Si les services d'urgence sont au centre des attentions, à la veille de la remise au gouvernement des conclusions de la mission « flash » du Dr François Braun, les « médecins des étages » (toutes spécialités) voudraient également se faire entendre.
Pour documenter la « criticité de la situation » dans leurs hôpitaux, la conférence des présidents de commission médicale d'établissements (CME) des centres hospitaliers (CH) ainsi que des commissions médicales de groupement (CMG) des groupements hospitaliers de territoire (GHT) ont mené une enquête auprès de 213 établissements, du 27 mai au 14 juin. Résultat : « une situation et des perspectives très inquiétantes ».
Crise de l'hôpital tout entier
En effet, les deux tiers des établissements signalent une « difficulté majeure » et 97,6 % la « pressentent » d'ici à 2023. « Nous n'assistons pas à une crise des urgences mais à une crise de l'hôpital public tout entier », insiste le président de la conférence nationale des présidents de CME de CH, le Dr Thierry Godeau, auprès du « Quotidien ».
Confirmant les données de l'enquête de la Fédération hospitalière de France (FHF) sur les ressources humaines, cette nouvelle étude fait état de difficultés de recrutements médicaux dans 70 % des services d'urgences et dans plus de 40 % des services de soins critiques, de périnatalité, de médecine, de soins de suite et rééducation (SSR) et de psychiatrie.
Les mêmes causes produisant les mêmes effets, les pénuries de personnels aboutissent partout à des fermetures de lits. Dans cette enquête, 74,1 % des présidents de CME signalent des fermetures en médecine, 45,3 % en psychiatrie, 44 % en chirurgie, 32 % en soins critiques et 20,7 % en périnatalité. Dans ce contexte, la conférence des présidents de CME déplore le manque de coordination des fermetures de lits au sein des GHT, laquelle n'est mise en œuvre que dans 42 % des groupements.

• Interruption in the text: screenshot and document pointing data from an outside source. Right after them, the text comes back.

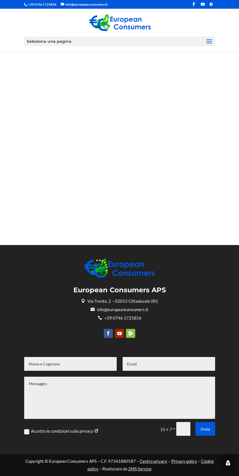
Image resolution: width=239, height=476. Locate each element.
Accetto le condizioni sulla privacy (61, 431)
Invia (205, 429)
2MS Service (140, 468)
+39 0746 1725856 (119, 317)
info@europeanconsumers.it (119, 309)
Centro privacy (153, 461)
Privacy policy (184, 461)
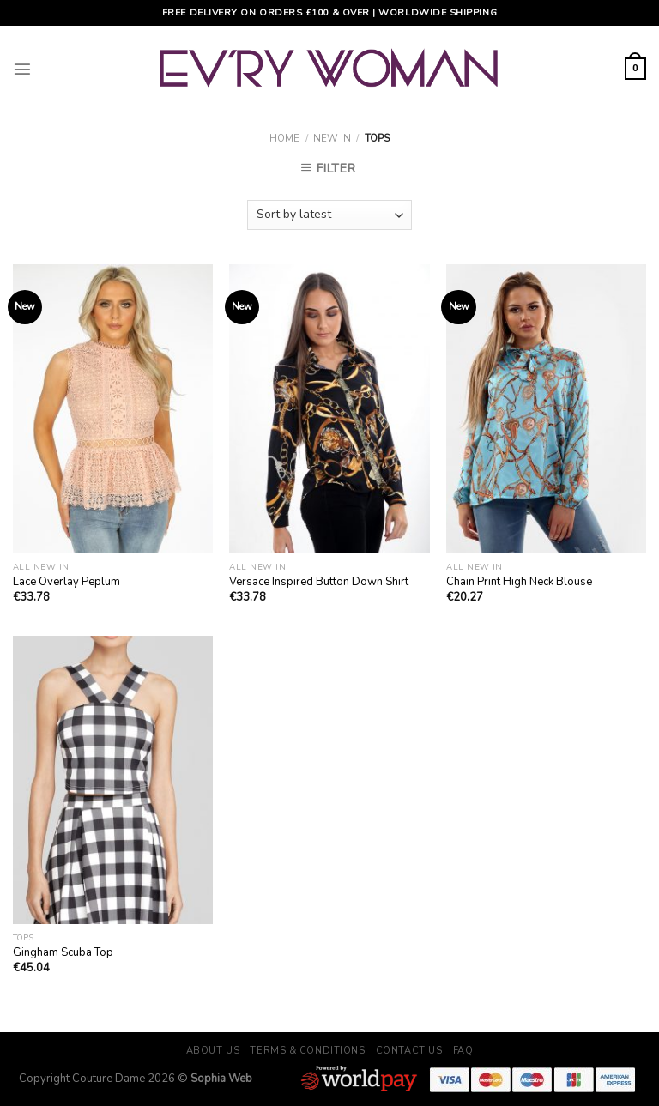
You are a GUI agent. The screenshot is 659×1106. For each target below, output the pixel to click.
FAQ (463, 1050)
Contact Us (409, 1050)
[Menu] (22, 68)
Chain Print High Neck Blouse (519, 582)
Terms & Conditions (307, 1050)
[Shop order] (329, 215)
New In (332, 138)
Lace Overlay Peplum (66, 582)
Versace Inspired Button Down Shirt (318, 582)
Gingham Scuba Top (63, 953)
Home (284, 138)
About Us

Cette enquête confirme aussi celle de la FHF sur l'état des déprogrammations. Parmi les présidents de CME qui y ont répondu, 32,7 % font état de reports d'interventions chirurgicales et 17,1 % de reports en médecine. Les difficultés se retrouvent tout au long de la chaîne : 61,7 % des établissements de SSR ont des lits fermés comme 41,6 % des Ehpad et des unités de soins de longue durée (USLD). « Les difficultés de l'aval des urgences sont aussi le témoin de celles de l'aval de l'hôpital » commente la conférence.
S'agissant des urgences, une enquête complémentaire a été réalisée entre les 3 et 14 juin auprès de 111 présidents de CME et de CMG. Selon ce coup de sonde, 24 % de leurs services ferment des lignes de garde partiellement la nuit et 13 % totalement. Deux services ont totalement fermé et 34 % s'arrêtent au coup par coup.
Rémunération de la permanence de soins
Pour répondre à cette crise, les présidents de CME réclament très majoritairement des mesures fortes dont plusieurs sont dans les tuyaux de la mission Braun comme l'augmentation « substantielle » de la rémunération de la permanence des soins et du temps de travail additionnel. Remontent également des « parlements médicaux » les revendications de l'alignement de tous les PH sur la nouvelle grille avec un gain de quatre ans d'ancienneté, « l'amélioration immédiate des conditions d'exercice » ou encore des gains de trimestres de retraite pour la participation à la PDS.
À très court terme, des « plans de continuité des soins » associant l'ensemble des acteurs sont réclamés par 84 % des présidents de CME, également en écho avec la FHF. Selon eux, ces plans devront s'accompagner d'une régulation obligatoire avant passage aux urgences (pour 66 % des répondants), être assortis d'une organisation territoriale ambulatoire de la continuité des soins non programmés en journée (pour 58,9 % d'entre eux) et d'une permanence des soins en soirée et le week-end « dans le cadre d'une responsabilité collective » (pour 53,1 %).
Compréhensifs des difficultés de leurs confrères de ville, les présidents de CME ne demandent pas pour autant le retour de l'obligation individuelle de la garde en ville.